How did we get here?
And kindergarten now, is way different from when I was in kindergarten.
First of all, there’s a school supply list. There’s stuff, beyond a pack of pencils and a bookbag, that we have to get for the classroom. Like baby-wipes and band-aids. Like multiple packets of crayons and markers. I had heard the school budgets had been cut, but wow.
How about this? Gone are the days of AM and PM classes. Kindergarten is all day — 9 to 3! Those are banker’s hours! What am I going to do with myself while Morgan tells all of our family business to her teachers and peers (you know she will; volunteering our personal information is her #1 hobby)?
And homework! I hear there’s homework in kindergarten. Who knows what kind of dittos (do they still even have those?) and worksheets she’ll be bringing home. I’m about to order up some “Math Made EZ 4 U” off of Amazon because I am russssss-teeee.
My parents had given me this book when I started school called “School Days.” It’s a little scrapbook that you fill out at the beginning and end of every school year with stuff like the name of your school, your photo, names of your teachers and friends, what you want to be when you grow up, and so forth. Mine is busting apart at the seams. There are little pockets to stick in momentos for each grade and I’ve got Valentines, notes I passed, report cards, all of that junk. I found the 2010 version for Morgan and I wonder how hers will compare to my own over the years.

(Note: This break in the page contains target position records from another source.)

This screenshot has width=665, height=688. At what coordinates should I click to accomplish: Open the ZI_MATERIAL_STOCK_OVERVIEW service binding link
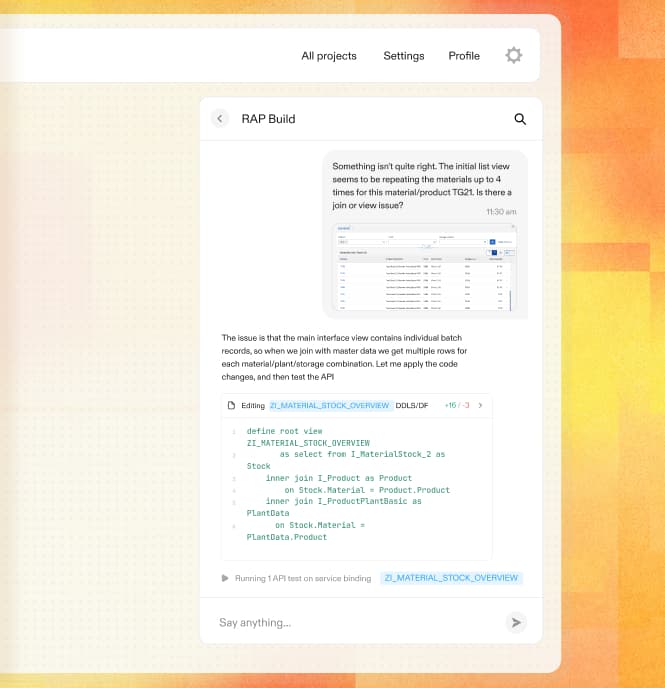coord(451,578)
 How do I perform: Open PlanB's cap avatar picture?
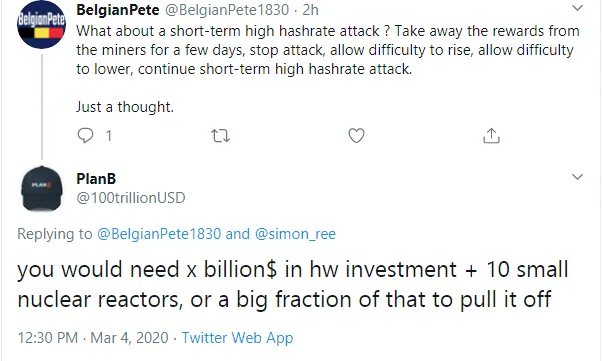coord(41,189)
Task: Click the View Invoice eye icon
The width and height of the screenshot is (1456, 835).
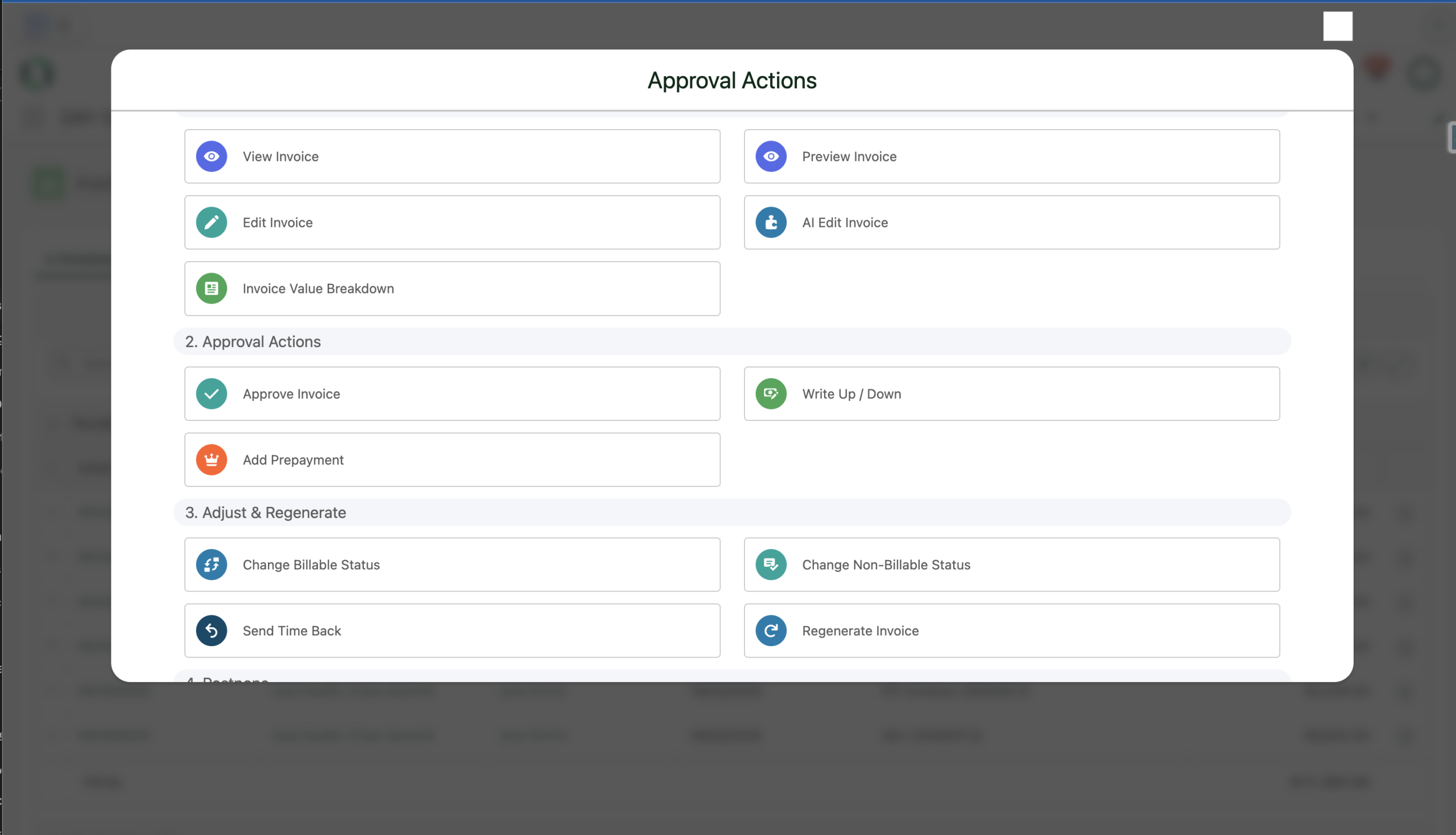Action: pos(212,156)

It’s weird, turning the corner from your childhood/ adolescent self and walking down that adult/parent road. I can already see the first day of school coming: Morgan will slip into the clothes she’s picked out the night before. She’ll slide into her slightly too-big-backpack. We’ll take her picture on the front steps, maybe she’ll even let Coever stand next to her for a frame or two. We’ll walk down to the school and guess what adventures lay ahead. I’ll take her hand from mine to put it into the hand of her teacher, a woman I will eyeball until she understands that I am entrusting her with one of my two greatest treasures. She should conduct herself accordingly.
But I’m getting ahead of myself. It’s the last week of July; there’s plenty of summer left! There are still trips to the beach, to Busch Gardens, to visit the grands. We’ve got playdates to fill up our mornings, arts & craps ::shudder:: to fill up the afternoons, and trips to the ice cream parlor for our evenings.
Back-to-school can wait. The sun is shining, the birds are singing, and we are just getting started.